(Source records)
+++++

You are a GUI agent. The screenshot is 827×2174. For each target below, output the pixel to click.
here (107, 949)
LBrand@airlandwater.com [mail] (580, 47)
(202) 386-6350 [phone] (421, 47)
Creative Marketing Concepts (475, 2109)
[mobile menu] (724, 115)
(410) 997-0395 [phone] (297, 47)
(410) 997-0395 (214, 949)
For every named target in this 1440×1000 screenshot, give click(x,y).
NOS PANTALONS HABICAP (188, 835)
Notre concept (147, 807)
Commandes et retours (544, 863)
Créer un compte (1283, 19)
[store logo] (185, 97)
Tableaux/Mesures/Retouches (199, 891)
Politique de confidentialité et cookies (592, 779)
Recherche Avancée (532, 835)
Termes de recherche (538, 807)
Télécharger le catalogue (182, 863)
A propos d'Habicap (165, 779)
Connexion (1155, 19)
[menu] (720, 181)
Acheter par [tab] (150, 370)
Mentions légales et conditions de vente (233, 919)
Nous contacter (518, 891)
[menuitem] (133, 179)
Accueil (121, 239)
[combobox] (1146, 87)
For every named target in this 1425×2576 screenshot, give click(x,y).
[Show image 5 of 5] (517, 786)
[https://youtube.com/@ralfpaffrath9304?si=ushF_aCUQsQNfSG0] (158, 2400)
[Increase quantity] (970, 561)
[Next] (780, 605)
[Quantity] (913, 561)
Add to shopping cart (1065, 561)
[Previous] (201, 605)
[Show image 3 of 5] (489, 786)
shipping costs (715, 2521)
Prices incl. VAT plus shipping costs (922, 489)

+++++

[WHAT YOU SHOULD DO] Reproduce every line of the listing above, substituting "delivery charges" for each occurrence of "shipping costs" and leaving everything else unchanged.

[EXERCISE RESPONSE]
You are a GUI agent. The screenshot is 827×2174. For each target below, output the pixel to click.
here (107, 949)
LBrand@airlandwater.com [mail] (580, 47)
(202) 386-6350 [phone] (421, 47)
Creative Marketing Concepts (475, 2109)
[mobile menu] (724, 115)
(410) 997-0395 [phone] (297, 47)
(410) 997-0395 (214, 949)
For every named target in this 1440×1000 screenshot, give click(x,y).
NOS PANTALONS HABICAP (188, 835)
Notre concept (147, 807)
Commandes et retours (544, 863)
Créer un compte (1283, 19)
[store logo] (185, 97)
Tableaux/Mesures/Retouches (199, 891)
Politique de confidentialité et cookies (592, 779)
Recherche Avancée (532, 835)
Termes de recherche (538, 807)
Télécharger le catalogue (182, 863)
A propos d'Habicap (165, 779)
Connexion (1155, 19)
[menu] (720, 181)
Acheter par [tab] (150, 370)
Mentions légales et conditions de vente (233, 919)
Nous contacter (518, 891)
[menuitem] (133, 179)
Accueil (121, 239)
[combobox] (1146, 87)
For every named target in this 1425×2576 screenshot, give click(x,y).
[Show image 5 of 5] (517, 786)
[https://youtube.com/@ralfpaffrath9304?si=ushF_aCUQsQNfSG0] (158, 2400)
[Increase quantity] (970, 561)
[Next] (780, 605)
[Quantity] (913, 561)
Add to shopping cart (1065, 561)
[Previous] (201, 605)
[Show image 3 of 5] (489, 786)
delivery charges (715, 2521)
Prices incl. VAT plus delivery charges (922, 489)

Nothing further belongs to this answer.